* Begin SELECTED TEXT *

If you want to understand this part of the state, the Central Delta Depot Museum at Brinkley is a good place to start.

The Central Delta Historical Society was organized in the 1990s to celebrate the history of Monroe County along with parts of Prairie, Lee, Phillips, Arkansas, St. Francis and Woodruff counties. Louise Mitchell, who had been a teacher at Brinkley High School, began a letter-writing campaign in 1999 to save the historic depot at Brinkley.

In February 2001, Union Pacific Railroad deeded the station to the city of Brinkley. The city, in turn, signed a long-term lease with the Central Delta Historical Society. Renovation work began in 2001, and work was completed in 2003. The museum opened in May 2003.

The size of the depot gives one an idea of what an important railroad town Brinkley once was.

* End SELECTED TEXT *
* Begin MATERIAL PROVIDED *

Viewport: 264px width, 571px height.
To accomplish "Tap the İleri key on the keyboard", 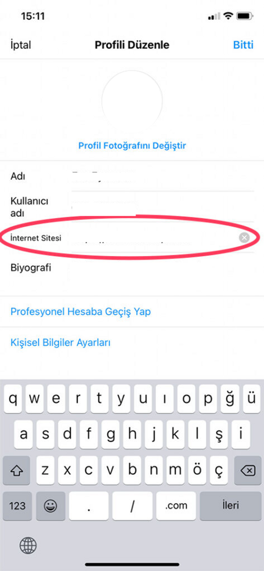I will (231, 506).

* End MATERIAL PROVIDED *

* _TASK A_
According to the passage about the Central Delta Depot Museum, in what month and year did the museum open?
* _TASK B_
Continue the passage about the Central Delta Depot Museum from its final sentence.

* _TASK RESPONSE A_
May 2003

* _TASK RESPONSE B_
“Brinkley was ideally situated at the crossing of the Memphis & Little Rock Railroad (the state’s first rail line that was completed in 1871; it later became the Rock Island) and the Texas & St. Louis Railroad (later the Cotton Belt), which was laid through the city in 1882,” Bill Sayger writes for the Encyclopedia of Arkansas History & Culture. “With two other rail lines coming in from the north and south, the city rapidly became the regional shipping center for cotton and timber products and a major point of transfer for rail passengers in the 19th and early 20th centuries.

“The brick train station originally opened on Sept. 16, 1912, and was constructed at a cost of $25,000. Its wing design and size, with freight rooms at each end of the building, made it the most striking of the Rock Island stations between Memphis and Little Rock. Passenger service ceased on the Cotton Belt in 1959 and the Rock Island in 1967. Because of the bankruptcy of the Rock Island, the train station was closed in 1980. Union Pacific took over operations of the Cotton Belt line and that part of the Rock Island between Memphis and Little Rock.”

A Missouri Pacific line connected Brinkley to Helena.

The White & Black River Railroad (later owned by the Rock Island) provided service from Brinkley to Jacksonport.

Headed east on U.S. Highway 70 out of Brinkley, I cross from Monroe County into St. Francis County.

St. Francis County has seen its population fall from a high of 36,841 in the 1950 census to about 25,000 people today. The territorial legislature carved St. Francis County from neighboring Phillips County in October 1827.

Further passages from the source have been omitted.